In a recent Cochrane review, researcher Lara J. Maxwell, managing editor, Cochrane Musculoskeletal Group at the Ottawa Hospital Research Institute in Canada, and colleagues, report moderate- to high-quality evidence that anti-TNF agents are effective at improving clinical symptoms in patients with ankylosing spondylitis.1
The team analyzed results from randomized controlled trials on the effects of four anti-TNF drugs on ankylosing spondylitis—adalimumab, etanercept, golimumab and infliximab—and concluded there is no evidence of an increase in serious adverse events in patients receiving anti-TNF.
The team identified 21 trials with 3,308 participants published through June 2014. Most of the studies were funded by pharmaceutical companies. The package inserts for anti-TNF agents describe the possible side effects of serious infections, such as tuberculosis or upper respiratory tract infection. Certain types of cancer are also listed as a potential rare complication. The Cochrane review did not find any of these serious adverse events in any of the studies. The authors noted, however, that anti-TNF trials were of short duration (< 24 weeks), and thus enabled them only to draw conclusions about the short-term toxicity profile of anti-TNF. Based on their systemic literature review, they determined that short-term toxicity profile to be acceptable.
Treatment with anti-TNF drugs was associated with improved pain function and slight improvement in spinal inflammation as measured by magnetic resonance imaging. The authors calculated the 40% response according to the improvement criteria of the Assessment of SpondyloArthritis international Society (ASAS40) for each of the different anti-TNF drugs. On average, 13% of patients in the placebo group experienced improvement.
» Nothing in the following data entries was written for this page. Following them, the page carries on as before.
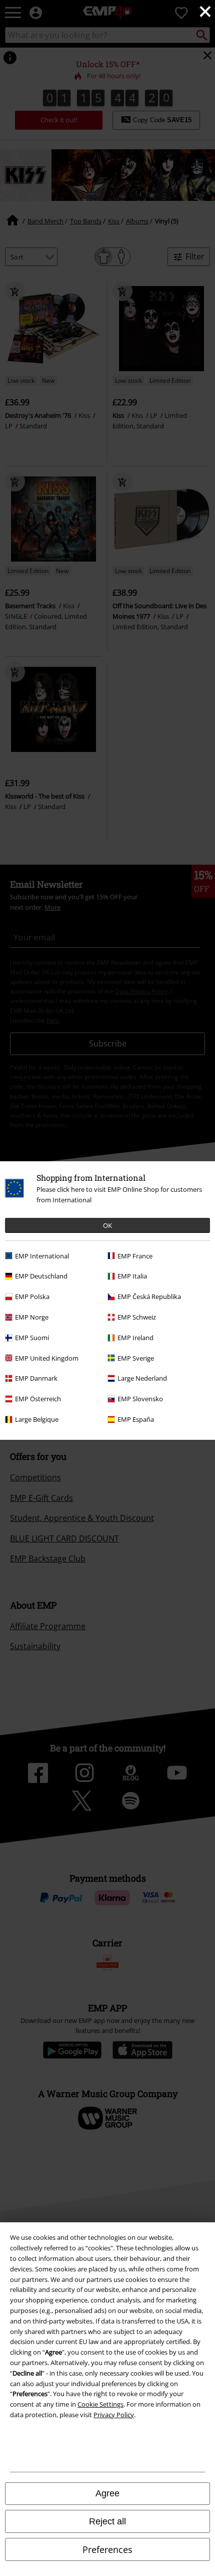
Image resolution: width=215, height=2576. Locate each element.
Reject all (107, 2521)
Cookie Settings (101, 2404)
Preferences (107, 2549)
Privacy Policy (114, 2414)
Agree (108, 2493)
By comparison, 46% of patients receiving adalimumab, 43% of patients receiving etanercept, 38% of patients receiving golimimab and 53% of patients receiving infliximab met ASAS40 treatment goals.
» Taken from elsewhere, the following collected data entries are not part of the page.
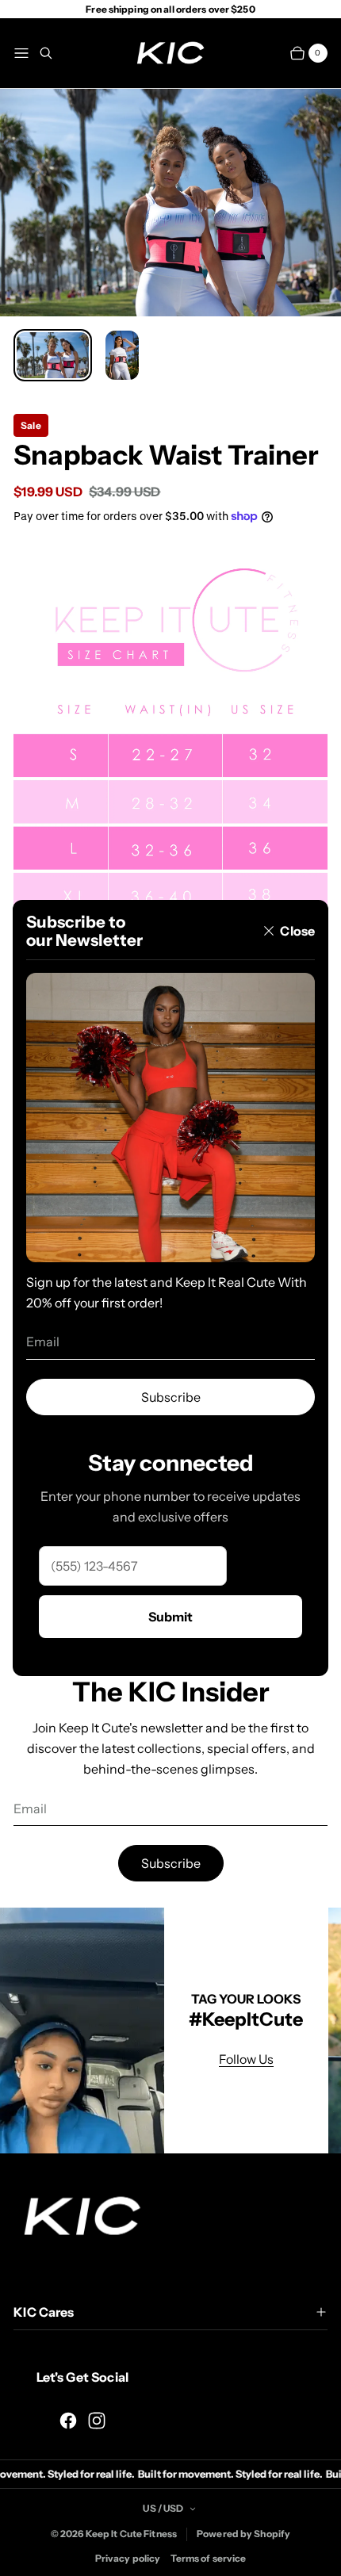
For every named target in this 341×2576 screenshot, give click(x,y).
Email (42, 1341)
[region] (170, 2030)
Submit (170, 1617)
Patients receiving anti-TNF treatment also were more likely to achieve partial remission of symptoms when compared with placebo. Partial remission was defined as a value of < 2 on a 0–10 scale of pain, function or inflammation. Placement on the scale was determined by morning stiffness and patient overall well-being. The review found that, although only 3% of patients in the placebo group experienced partial remission, many patients in the treatment groups achieved remission: 19% who received adalimumab, 13% who received etanercept, 16% who received golimumab and 47% who received infliximab.